Com base no texto apresentado, explique por que motivo as reações à nomeação de Amadeu Guerra se transformaram num raro momento de unanimidade na política portuguesa.

# [Texto apresentado]
┄┄┄┄┄┄
Corajoso, leal, discreto. Amadeu Guerra foi nomeado procurador-geral da República depois de ter investigado figuras como José Sócrates, Ricardo Espírito Santo ou Luís Filipe Vieira.
A decisão de Marcelo Rebelo de Sousa sobre o próximo procurador-geral da República (PGR) foi rápida e inusitada. “Tenho de ir comprar um bolo de anos e depois espero ter um nome”, afirmou, desconcertante, o chefe de Estado, horas antes de receber o primeiro-ministro em Belém. Garantido o bolo, ficou a saber pela boca de Luís Montenegro que a escolha do Governo recaíra em Amadeu Guerra. Aceitou-a de imediato e fez publicar oficialmente o nome. Não demoraram as reações, que logo se transformaram num raro momento de unanimidade na política portuguesa. Não houve um único partido representado na Assembleia da República que tivesse manifestado reservas. Pelo contrário, os elogios sucederam-se a um ritmo inesperado. Da Esquerda à Direita, de moderados a radicais.
┄┄┄┄┄┄
# [Registos do conjunto]
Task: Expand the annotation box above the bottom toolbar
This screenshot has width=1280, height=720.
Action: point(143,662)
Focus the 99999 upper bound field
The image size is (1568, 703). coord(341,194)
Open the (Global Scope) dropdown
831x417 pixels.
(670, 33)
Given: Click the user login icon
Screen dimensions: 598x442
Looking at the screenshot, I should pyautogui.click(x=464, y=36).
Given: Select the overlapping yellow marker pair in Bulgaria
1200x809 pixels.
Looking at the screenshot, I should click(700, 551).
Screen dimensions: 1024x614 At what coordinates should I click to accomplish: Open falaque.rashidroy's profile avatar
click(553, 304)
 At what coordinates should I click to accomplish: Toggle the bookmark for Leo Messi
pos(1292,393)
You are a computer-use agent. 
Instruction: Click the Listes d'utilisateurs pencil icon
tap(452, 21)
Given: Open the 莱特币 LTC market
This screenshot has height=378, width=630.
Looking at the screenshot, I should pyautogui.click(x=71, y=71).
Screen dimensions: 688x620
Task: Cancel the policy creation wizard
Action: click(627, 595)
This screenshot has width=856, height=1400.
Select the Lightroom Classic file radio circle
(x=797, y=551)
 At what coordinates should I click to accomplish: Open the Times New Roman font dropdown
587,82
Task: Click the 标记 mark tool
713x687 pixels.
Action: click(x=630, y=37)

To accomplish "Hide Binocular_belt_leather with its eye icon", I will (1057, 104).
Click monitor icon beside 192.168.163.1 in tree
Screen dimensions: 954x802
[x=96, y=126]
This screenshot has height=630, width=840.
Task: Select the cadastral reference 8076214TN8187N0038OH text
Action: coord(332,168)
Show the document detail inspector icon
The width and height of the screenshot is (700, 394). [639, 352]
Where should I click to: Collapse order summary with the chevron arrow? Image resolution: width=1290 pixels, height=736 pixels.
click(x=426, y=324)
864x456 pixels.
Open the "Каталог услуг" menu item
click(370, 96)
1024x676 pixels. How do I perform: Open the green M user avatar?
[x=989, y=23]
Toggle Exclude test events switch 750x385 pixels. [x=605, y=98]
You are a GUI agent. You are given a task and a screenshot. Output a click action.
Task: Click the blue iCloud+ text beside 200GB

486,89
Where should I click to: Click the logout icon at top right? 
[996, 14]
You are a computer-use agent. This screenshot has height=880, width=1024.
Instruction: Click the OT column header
┄┄┄┄┄┄
# [A sua resposta]
Nenhum partido representado na Assembleia da República manifestou reservas quanto à escolha. Pelo contrário, os elogios sucederam-se a um ritmo inesperado, da Esquerda à Direita, de moderados a radicais.